Forum Discussion

CSUC's avatar
CSUC
Icon for Nimbostratus rankNimbostratus
Jun 14, 2021

Long list of redirections on a Data Group that not always works

Hello everyone,

 

I need to make a lot of redirections depending on the uri (without a pattern), so I imported a file to a string Data Group and made an irule that checks the uri and make the appropriate redirection only if the uri is in the Data Group.

 

The problem is that sometimes works and sometimes not.

 

Is there a limitation on the number of entries in a Data Group that an F5 can manage appropriately? We work with software version BIG-IP v14.1.4 (Build 0.120.11) on a BIG-IP i4600, and the data group has more than 4K entries.

 

This is the irule:

 

when HTTP_REQUEST priority 1 {

   set uri [HTTP::uri]

   set pagina [ class lookup $uri redireccions_recercat ]

   #set pagina [ class match $uri ends_with redireccions_recercat ]

   if {$pagina ne ""} {

       HTTP::redirect $pagina

       #HTTP::respond 301 Location $pagina

   }

else {

      set pagina [ class lookup $uri redireccions_recercat_new ]

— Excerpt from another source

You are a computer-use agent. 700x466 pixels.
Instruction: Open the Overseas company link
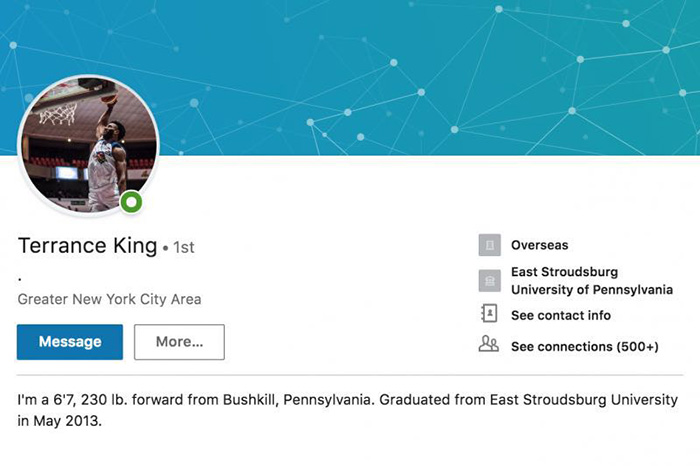click(539, 245)
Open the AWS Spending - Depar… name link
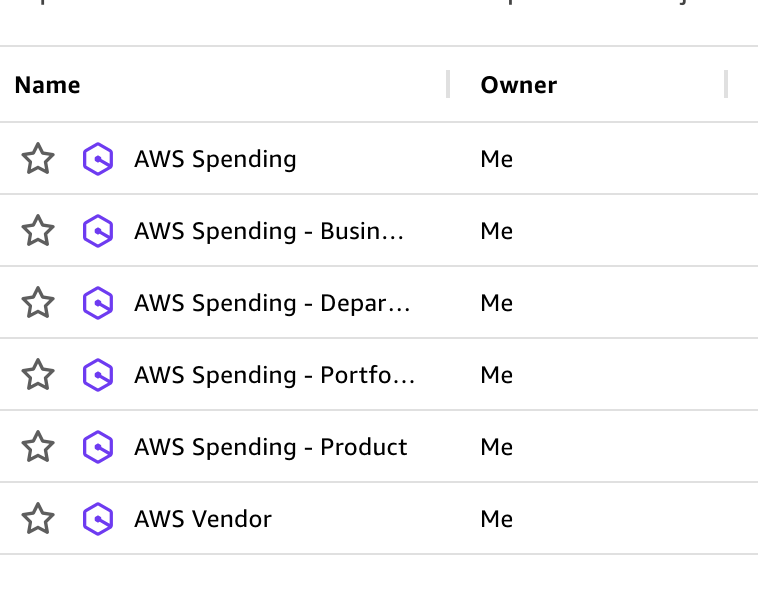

      if {$pagina ne ""} {

          HTTP::redirect $pagina

          #HTTP::respond 301 Location $pagina

      }

   }

event disable

}

 

The second lookup is because the uri sometimes starts with one / and sometimes with // depending on the link, so I make two checks. I tried with a class match, but it did'n work...

 

That is the best approach? What's the problem with the "class match"?

 

Thank you so much!

 

2 Replies

  • 1.For many entries in data groups better use external data group:

     

     

    https://support.f5.com/csp/article/K73862425

     

     

     

    2.Another thing is to enable logging at different level to see if you requests match the irule at different stages:

     

     

     

    https://support.f5.com/csp/article/K55131641

     

    https://devcentral.f5.com/s/articles/the101-irules-101-logging-amp-comments

     

     

     

    3.Also as note with your version you can try to use F5 Local Traffic policies as they support data groups and are less buggy or CPU intensive than iRules:

     

     

    https://techdocs.f5.com/kb/en-us/products/big-ip_ltm/manuals/product/big-ip-local-traffic-management-getting-started-with-policies-14-0-0/01.html

     

     

     

     

    4.The final thing is to look the bug tracker if you checked everything like the irule matching the traffic, etc. You searc by "data group" and see if you match a bug:

     

     

    https://support.f5.com/csp/bug-tracker?sf189923893=1

  • Note that if more than one HTTP request is received on the same connection, only the first will trigger your iRule because you unilaterally disable the HTTP_REQUEST event at the end of your iRule, regardless of whether any redirection occurred or not. Therefore, if a second HTTP request comes in on the same connection, your iRule will not trigger. Unless there is a specific reason to disable the HTTP_REQUEST event, you should probably remove the event disable command.